An uprising of prisoners in 1923 at the Kingston Penitentiary succeeded in bringing Agnes Macphail's attention to the treatment of prisoners as a neglected part of Canadian society. This ignited her campaign to reform the prisons and in 1925 she set out against a wave of resistance to revolutionize the governance of penitentiaries in one of the longest battles she would fight.
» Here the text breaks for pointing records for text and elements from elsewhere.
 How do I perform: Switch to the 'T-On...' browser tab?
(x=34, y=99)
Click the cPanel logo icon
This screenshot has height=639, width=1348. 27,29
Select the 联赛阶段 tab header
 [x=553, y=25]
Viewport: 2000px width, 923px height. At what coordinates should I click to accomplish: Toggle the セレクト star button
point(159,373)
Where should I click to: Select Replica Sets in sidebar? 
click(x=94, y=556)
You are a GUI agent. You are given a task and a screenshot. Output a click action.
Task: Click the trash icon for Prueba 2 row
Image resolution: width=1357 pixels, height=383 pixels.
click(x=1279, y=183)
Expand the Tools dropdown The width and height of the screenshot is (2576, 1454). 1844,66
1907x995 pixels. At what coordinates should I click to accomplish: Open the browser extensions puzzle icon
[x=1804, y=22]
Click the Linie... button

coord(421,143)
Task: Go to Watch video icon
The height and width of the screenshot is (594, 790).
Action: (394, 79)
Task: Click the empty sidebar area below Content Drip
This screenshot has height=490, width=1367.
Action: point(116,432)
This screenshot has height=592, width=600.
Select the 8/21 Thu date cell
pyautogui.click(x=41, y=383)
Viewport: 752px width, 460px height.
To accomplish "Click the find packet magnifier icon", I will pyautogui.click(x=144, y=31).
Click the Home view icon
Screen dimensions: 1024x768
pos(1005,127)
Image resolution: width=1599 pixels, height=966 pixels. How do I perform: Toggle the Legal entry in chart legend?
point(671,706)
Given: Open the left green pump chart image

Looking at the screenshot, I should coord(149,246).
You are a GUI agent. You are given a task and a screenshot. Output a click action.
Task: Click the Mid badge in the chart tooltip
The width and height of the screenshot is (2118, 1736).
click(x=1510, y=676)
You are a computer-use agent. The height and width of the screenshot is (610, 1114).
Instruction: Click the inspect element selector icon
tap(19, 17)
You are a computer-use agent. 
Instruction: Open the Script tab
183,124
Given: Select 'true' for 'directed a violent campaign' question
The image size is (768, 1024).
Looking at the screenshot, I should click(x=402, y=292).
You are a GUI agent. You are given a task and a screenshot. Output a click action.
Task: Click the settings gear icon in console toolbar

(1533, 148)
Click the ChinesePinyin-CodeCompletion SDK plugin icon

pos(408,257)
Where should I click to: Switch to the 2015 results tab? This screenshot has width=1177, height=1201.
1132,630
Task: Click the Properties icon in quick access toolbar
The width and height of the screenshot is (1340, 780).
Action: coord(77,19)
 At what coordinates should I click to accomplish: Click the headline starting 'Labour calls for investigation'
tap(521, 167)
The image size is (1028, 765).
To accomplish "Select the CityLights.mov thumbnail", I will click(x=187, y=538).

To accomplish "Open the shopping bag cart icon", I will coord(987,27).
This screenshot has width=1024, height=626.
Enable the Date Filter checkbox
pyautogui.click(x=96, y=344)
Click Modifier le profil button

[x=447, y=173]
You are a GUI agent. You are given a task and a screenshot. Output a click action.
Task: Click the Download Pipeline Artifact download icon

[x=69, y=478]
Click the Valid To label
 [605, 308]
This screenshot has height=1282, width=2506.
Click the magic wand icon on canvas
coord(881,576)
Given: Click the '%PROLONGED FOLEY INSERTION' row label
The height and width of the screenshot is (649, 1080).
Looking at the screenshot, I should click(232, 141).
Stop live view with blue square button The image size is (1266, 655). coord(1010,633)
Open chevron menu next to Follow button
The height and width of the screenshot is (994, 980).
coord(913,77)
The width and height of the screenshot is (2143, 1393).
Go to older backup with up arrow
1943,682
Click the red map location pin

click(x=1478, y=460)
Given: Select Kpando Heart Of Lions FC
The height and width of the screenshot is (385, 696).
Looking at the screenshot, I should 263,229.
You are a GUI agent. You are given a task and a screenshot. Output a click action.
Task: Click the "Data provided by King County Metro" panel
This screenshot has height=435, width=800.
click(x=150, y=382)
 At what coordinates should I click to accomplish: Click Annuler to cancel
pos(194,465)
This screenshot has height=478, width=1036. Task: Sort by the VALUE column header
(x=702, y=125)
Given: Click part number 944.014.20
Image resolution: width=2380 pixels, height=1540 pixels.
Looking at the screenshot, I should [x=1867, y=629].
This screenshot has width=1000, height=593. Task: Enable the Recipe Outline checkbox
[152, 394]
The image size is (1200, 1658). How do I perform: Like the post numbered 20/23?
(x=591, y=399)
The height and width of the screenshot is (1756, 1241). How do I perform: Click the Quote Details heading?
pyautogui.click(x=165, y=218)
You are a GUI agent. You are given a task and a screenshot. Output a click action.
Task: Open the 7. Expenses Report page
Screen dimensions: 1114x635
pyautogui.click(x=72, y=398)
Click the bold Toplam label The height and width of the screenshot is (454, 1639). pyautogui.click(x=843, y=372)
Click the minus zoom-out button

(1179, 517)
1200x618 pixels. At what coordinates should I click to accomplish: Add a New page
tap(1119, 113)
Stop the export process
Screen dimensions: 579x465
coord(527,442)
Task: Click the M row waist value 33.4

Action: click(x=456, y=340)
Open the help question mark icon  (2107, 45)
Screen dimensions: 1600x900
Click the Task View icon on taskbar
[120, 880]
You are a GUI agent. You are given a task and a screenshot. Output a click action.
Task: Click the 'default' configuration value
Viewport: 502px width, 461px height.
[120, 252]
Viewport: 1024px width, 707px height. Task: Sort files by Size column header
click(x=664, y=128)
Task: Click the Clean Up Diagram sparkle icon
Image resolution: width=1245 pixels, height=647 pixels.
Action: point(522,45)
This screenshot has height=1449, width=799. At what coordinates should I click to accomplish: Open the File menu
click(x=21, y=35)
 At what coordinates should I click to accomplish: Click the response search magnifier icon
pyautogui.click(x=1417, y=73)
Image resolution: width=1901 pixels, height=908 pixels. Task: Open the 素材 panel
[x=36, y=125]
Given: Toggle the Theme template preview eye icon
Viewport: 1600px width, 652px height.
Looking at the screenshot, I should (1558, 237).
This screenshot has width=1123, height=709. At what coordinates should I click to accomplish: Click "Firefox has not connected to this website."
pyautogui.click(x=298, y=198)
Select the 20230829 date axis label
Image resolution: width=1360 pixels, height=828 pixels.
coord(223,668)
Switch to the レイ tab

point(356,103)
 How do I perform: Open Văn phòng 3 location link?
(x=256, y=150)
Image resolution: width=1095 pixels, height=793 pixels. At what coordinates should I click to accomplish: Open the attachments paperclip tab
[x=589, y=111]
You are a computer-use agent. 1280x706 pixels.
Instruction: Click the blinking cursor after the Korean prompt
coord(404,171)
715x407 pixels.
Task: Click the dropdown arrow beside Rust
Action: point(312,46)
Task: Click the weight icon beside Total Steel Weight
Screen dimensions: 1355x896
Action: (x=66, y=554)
After making a personal visit to the Kingston Penitentiary, Agnes Macphail realized that the present administrative system was not designed to reform prisoners, but simply to punish and separate inmates from society. To right this, Macphail proposed that prison labour be instigated, thereby saving the government thousands of dollars a year, reducing the financial burden on inmates' dependents, and giving prisoners a chance to learn trades and feel useful while serving their time. She pushed for reduced corporal punishment in favour of other disciplinary actions, mandatory education for illiterate inmates, and an increase in inmates' exercise and outdoor time, as well as encouraging their communication with each other and their immediate relations. Her most challenging proposal for reform was to end military and political appointments to penitentiary administration and to appoint, instead, superintendents with penology training, medical doctors with psychological training, and to implement a system of training for guards and officials in the prisons.
Agnes Macphail experienced more than her share of resistance during her work for penitentiary reform, so much that the reformations she had made between 1930 and 1935 were officially attributed to someone else. The prisoners, however, recognized that Agnes Macphail was the true reformer. The Penitentiary Bill of 1939 contained 88 recommendations that fulfilled her intentions, to "give us a penal system which reforms as well as disciplines the anti-social members of society confined in prison" (Weekly letter, Durham Review, March 30, 1939, excerpted in Pennington, p.207).